I now have the x and Y now but reliable Z travel of the Drill press table is what I desire. The problem with the table design of my Voyager is that as soon as you release the table and use the crank it deflects from its position in relationship to the bit which is a PIA if all you need to do is lower the table just enough to put in a long bit like going from a short 1.5" forstner to a long 1/2" brad point. I want the bit change to remain perfectly aligned and that currently doesn't happen a lot of the time. I have to un-clamp the work and realign it to the new bit.

Tom Dixon
02-07-2020, 12:24 AM
You post reminded me of a CL listing I saw today. Here's a Clausing (at least most of a Clausing--no base) on Craigslist in Baltimore:

"https://baltimore.craigslist.org/tls/d/hunt-valley-clausing-drill-press-head/7065426701.html"

That's a bit of a drive from TN, but if you really want a Clausing it may be worthwhile. No base, but it looks like most everything else is there, plus a bit of free rust. It looks like he was asking $750, and now is taking best offer by Feb 15.

I have no affiliation with the seller. Just thought it might be interesting to someone.

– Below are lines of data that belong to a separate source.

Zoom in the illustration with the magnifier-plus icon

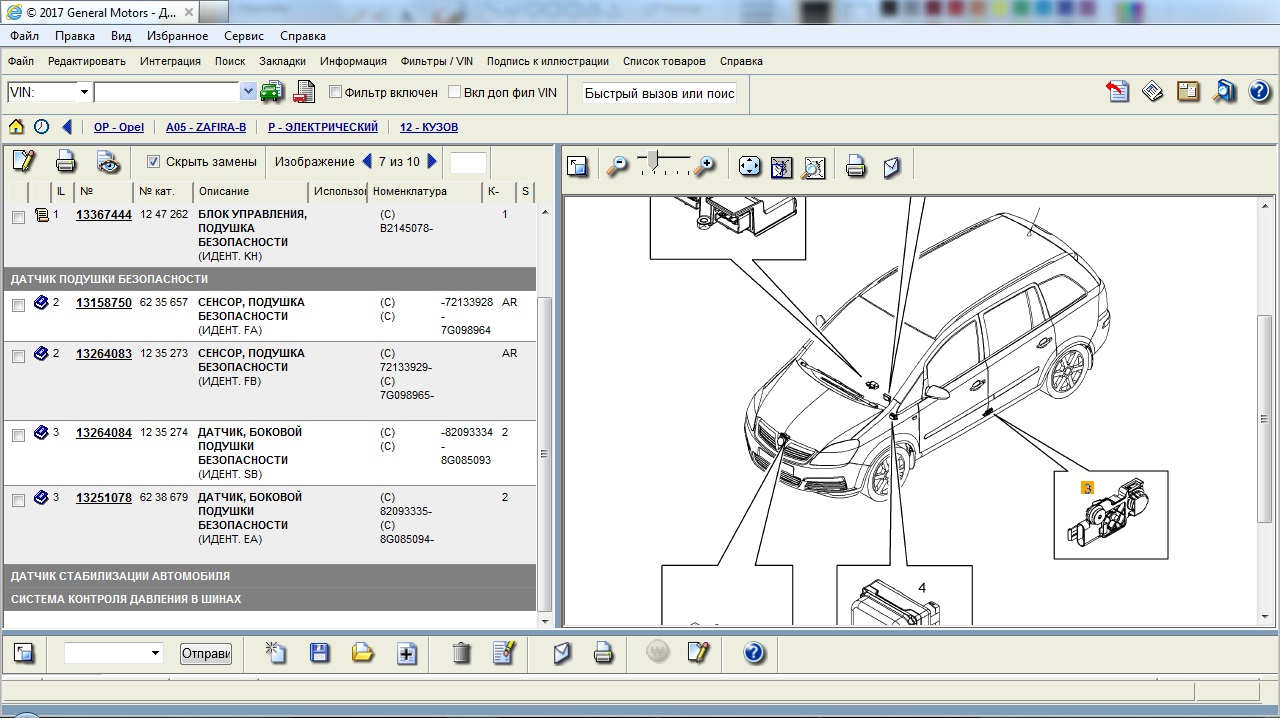pos(705,167)
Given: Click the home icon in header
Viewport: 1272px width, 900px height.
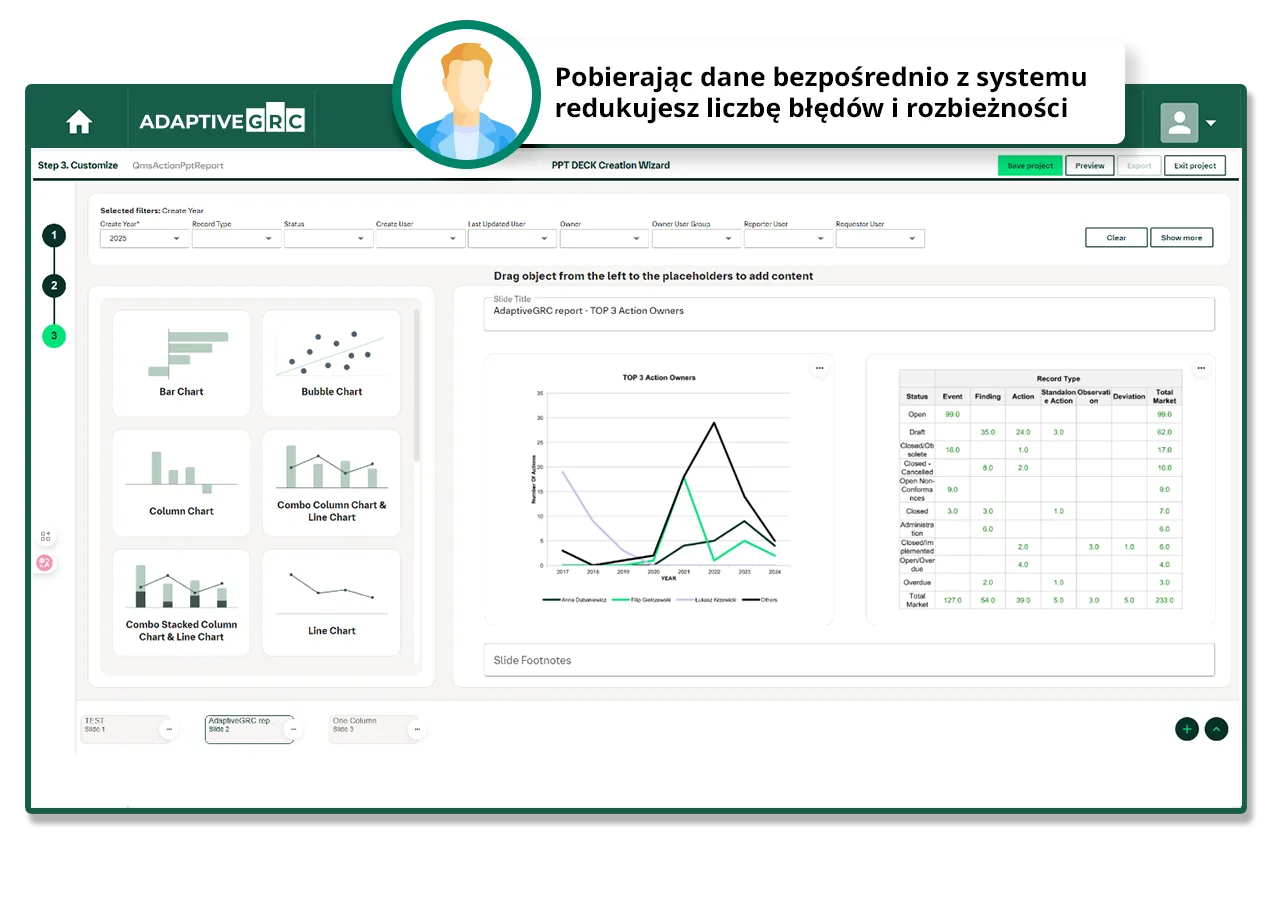Looking at the screenshot, I should click(79, 122).
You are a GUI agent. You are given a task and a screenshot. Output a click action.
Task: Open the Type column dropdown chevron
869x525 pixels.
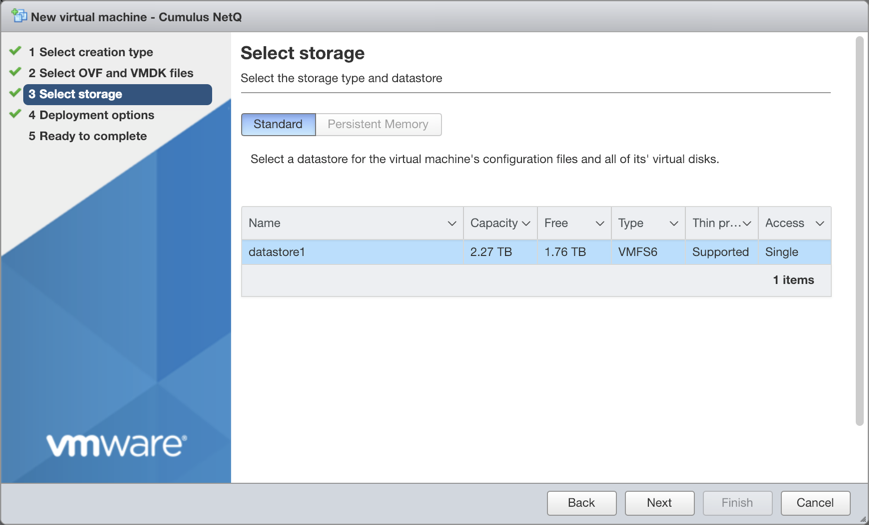[x=673, y=224]
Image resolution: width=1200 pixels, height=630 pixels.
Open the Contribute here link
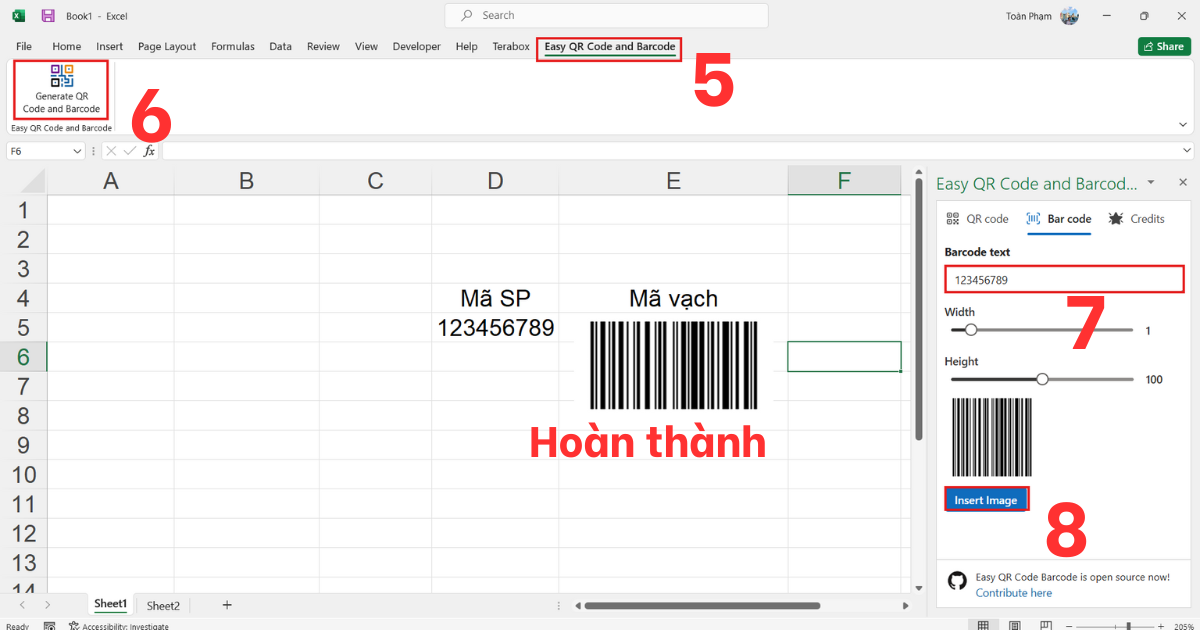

Hmmm... I haven't been specifically looking for a Clausing and that probably is a great deal but that's a long way to go for an incomplete DP and getting there by the 15th just isn't going to happen. The fact that he hasn't sold it locally makes me wonder why if it really is a good deal. I was actually pointing out that some areas just don't see that kind of equipment on CL or local auctions ever.

Andy D Jones
02-07-2020, 11:35 PM
Tom,

Is the 1/2" hole a through hole?

Could you drill the 1/2" hole first, then leave it in the hole to guide the table while raising the table?

Then remove the 1/2" bit (out the bottom of the through hole), insert the Forstner bit, and drill that hole last? A Forstner bit, especially in a DP, does not need the center to guide, it will guide on the rim.

Andy - Arlington TX

Tom Dixon
02-08-2020, 7:58 AM
Tom,

Is the 1/2" hole a through hole?

Could you drill the 1/2" hole first, then leave it in the hole to guide the table while raising the table?

Then remove the 1/2" bit (out the bottom of the through hole), insert the Forstner bit, and drill that hole last? A Forstner bit, especially in a DP, does not need the center to guide, it will guide on the rim.

Andy - Arlington TX

Andy, that was an example. I'm not specifically trying to solve that one problem. I'm making a point that I should not have come up with workarounds to maintain the bit center over a previous hole if the mechanism to raise and lower the drill press table was properly engineered to stay aligned. The overall problem is greater than a single instance on a specific drill press. The mechanism to raise and lower a DP has not evolved in the last 100 years to be really any better at all and I think it should.